Personal information
- Full name: Patrick Tasman Raddock
- Born: 31 October 1920 Suva, Rewa Province, Fiji
- Died: 23 May 1977 (aged 56) Suva, Rewa Province, Fiji
- Batting: Right-handed
- Role: Wicketkeeper

International information
- National side: Fiji;

Career statistics
| Competition | FC |
| Matches | 9 |
| Runs scored | 337 |
| Batting average | 21.06 |
| 100s/50s | –/1 |
| Top score | 89 |
| Balls bowled | – |
| Wickets | – |
| Bowling average | – |
| 5 wickets in innings | – |
| 10 wickets in match | – |
| Best bowling | – |
| Catches/stumpings | 11/10 |
- Source: Cricinfo, 13 March 2010

= Patrick Raddock =

Fijian cricketer

Patrick Tasman Raddock MBE (31 October 1925 - 23 May 1977) was a Fijian cricketer. Raddock was a right-handed batsman who played primarily as a wicketkeeper.

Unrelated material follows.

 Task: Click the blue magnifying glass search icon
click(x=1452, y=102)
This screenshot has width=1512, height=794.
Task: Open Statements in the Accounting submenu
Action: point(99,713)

Raddock made his first-class debut for Fiji in 1948 against Auckland during Fiji's tour of New Zealand. From 1948 to 1954 he played 9 first-class matches for Fiji, with his final first-class appearance coming against Auckland during Fiji's 1953/54 tour of New Zealand.

In his 9 first-class matches for Fiji he scored 337 runs at a batting average of 21.06, with a single half century score of 89 against Wellington in 1954. Behind the stumps Raddock took 11 catches and made 10 stumpings.

Raddock also represented Fiji in 18 non first-class matches from 1948 to 1956, with his final match for Fiji coming against the touring West Indians.

He was appointed Member of the Order of the British Empire (MBE) in the 1971 New Year Honours.

Raddock died at Suva on 23 May 1977.